Were there really ever? "Anti-tankiism" was never really a tenable position, as it required ignoring the good things communist governments did and inflating, or removing from historical context and comparison with worse capitalist actions, any negative actions.

[-] Awoo@hexbear.net 44 points 3 weeks ago* (last edited 3 weeks ago)

Yeah I know but like, there's a lot of anti-tankie soft-leftists who claim to be democratic socialists that I've seen be supportive of Cuba in the past and now they're just flat out ignoring it because it doesn't fit into their belief Maduro was an "evil brutal dictator" as I see repeated over and over again.

They also don't seem to know what to think now that Maduro has been captured and yet the socialists still hold power. They've never been told that the socialists are evil, just Maduro. So they seem like they're in a limbo state about what to think about Venezuela right now.

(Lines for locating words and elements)
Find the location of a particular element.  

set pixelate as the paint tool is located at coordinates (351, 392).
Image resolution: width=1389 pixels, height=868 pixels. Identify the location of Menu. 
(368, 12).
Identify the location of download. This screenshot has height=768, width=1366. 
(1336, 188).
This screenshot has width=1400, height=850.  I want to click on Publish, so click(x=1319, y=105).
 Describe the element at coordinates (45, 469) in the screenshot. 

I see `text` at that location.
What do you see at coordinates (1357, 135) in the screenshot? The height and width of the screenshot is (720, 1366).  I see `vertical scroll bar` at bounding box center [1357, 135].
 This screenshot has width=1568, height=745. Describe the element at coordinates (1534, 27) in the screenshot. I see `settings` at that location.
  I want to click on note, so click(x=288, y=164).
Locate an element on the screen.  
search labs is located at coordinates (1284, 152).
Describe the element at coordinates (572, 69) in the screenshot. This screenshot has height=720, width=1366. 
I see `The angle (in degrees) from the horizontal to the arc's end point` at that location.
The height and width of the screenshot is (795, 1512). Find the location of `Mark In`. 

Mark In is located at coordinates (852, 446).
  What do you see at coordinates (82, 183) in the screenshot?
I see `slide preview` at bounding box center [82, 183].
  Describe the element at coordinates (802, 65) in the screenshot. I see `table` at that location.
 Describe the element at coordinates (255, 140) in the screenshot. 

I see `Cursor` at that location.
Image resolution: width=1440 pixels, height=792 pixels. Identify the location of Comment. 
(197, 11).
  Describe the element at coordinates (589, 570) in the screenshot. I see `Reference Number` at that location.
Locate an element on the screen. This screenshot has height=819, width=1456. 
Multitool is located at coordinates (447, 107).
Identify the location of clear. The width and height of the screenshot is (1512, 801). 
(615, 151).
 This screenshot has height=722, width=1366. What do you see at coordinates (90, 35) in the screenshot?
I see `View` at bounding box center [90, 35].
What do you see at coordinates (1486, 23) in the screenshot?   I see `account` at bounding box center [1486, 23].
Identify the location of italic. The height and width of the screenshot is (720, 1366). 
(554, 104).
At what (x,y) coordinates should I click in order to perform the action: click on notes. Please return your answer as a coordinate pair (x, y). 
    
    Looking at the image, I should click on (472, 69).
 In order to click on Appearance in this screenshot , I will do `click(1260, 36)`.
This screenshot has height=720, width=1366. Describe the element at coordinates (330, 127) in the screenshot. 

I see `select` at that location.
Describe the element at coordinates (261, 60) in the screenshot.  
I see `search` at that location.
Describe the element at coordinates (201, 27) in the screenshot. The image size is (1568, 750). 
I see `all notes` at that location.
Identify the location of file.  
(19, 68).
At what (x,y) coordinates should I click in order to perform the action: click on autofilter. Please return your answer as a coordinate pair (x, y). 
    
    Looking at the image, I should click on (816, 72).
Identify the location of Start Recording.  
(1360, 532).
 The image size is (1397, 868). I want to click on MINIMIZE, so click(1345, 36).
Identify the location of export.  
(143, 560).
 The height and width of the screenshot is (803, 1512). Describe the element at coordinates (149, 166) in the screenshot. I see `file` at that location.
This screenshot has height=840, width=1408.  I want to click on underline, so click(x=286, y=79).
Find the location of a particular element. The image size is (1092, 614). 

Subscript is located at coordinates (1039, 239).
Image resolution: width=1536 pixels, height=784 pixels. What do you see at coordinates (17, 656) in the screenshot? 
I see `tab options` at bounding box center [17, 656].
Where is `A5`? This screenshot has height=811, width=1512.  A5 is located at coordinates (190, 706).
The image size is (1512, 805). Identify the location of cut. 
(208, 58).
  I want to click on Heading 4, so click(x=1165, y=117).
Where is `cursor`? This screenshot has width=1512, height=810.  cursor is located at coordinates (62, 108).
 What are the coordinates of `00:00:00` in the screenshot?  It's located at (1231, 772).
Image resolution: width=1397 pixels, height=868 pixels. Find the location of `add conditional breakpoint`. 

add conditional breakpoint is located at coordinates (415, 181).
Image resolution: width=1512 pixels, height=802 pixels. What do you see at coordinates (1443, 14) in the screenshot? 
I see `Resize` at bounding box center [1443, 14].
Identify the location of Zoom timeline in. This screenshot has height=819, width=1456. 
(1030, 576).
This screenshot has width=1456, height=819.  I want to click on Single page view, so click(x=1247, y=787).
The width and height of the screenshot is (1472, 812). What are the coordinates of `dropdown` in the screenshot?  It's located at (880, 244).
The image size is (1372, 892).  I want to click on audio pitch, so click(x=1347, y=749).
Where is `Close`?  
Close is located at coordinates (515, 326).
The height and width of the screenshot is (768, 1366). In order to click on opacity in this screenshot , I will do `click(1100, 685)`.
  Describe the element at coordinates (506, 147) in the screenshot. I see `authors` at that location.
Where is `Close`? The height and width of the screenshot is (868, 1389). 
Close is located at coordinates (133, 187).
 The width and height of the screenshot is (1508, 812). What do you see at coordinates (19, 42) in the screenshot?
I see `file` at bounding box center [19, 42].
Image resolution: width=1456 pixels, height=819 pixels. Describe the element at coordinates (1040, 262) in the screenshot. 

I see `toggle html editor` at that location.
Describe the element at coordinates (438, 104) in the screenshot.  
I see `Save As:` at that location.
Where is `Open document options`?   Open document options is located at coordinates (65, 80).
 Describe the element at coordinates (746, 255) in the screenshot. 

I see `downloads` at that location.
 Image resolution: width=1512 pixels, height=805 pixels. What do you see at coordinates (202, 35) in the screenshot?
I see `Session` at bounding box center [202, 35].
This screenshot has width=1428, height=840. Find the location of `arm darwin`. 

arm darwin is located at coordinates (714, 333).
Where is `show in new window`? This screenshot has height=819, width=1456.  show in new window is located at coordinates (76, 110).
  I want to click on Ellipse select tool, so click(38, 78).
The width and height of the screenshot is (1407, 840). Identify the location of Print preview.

__WHAT THIS EXERCISE ASKS__:
A. Answer these about the forum discussion about Venezuela:
(i) How many points does the reply from Awoo@hexbear.net show?
(ii) Which country does that reply say some democratic socialists supported in the past?
(iii) According to that reply, who has been captured?
B. Pick up the forum discussion about Venezuela after its final sentence and carry it on.
These lines are separate from the forum discussion about Venezuela.

__EXERCISE RESULTS__:
A.
(i) 44 points
(ii) Cuba
(iii) Maduro

B.
[-] anoriginalthought@lemmy.ml 26 points 3 weeks ago

These sound like fascinating people you've encountered. That's not disbelief, mind, but it's interesting how they could come to the belief that Cuba is good but Maduro is bad. It seems like they have a lot of Cognitive Dissonance to contend with. If this is their belief system then it would be logical to assume that they're 100% in support of Venezuela now that their only obstacle to support is in a NY jail.

[-] jack@hexbear.net 28 points 3 weeks ago

I can corroborate her, I've met tons of people who defend Cuba because they see it as an underdog basically while calling the PRC and USSR evil empires.

[-] MayoPete@hexbear.net 22 points 3 weeks ago

I can't put my finger on this, but I bet there's some psychology behind rooting for the "underdog" and being repulsed by the "powerful"

[-] purpleworm@hexbear.net 12 points 3 weeks ago* (last edited 3 weeks ago)

There's a fair bit of writing on this topic, for example this article

~~There is also this one that more explicitly links this mindset to Christian culture~~

[-] casskaydee@hexbear.net 9 points 3 weeks ago

Those are the same essay just published in two different places. It is a banger though

[-] purpleworm@hexbear.net 10 points 3 weeks ago

I'm very silly sometimes. I read the first version but not the second. Thank you for the correction.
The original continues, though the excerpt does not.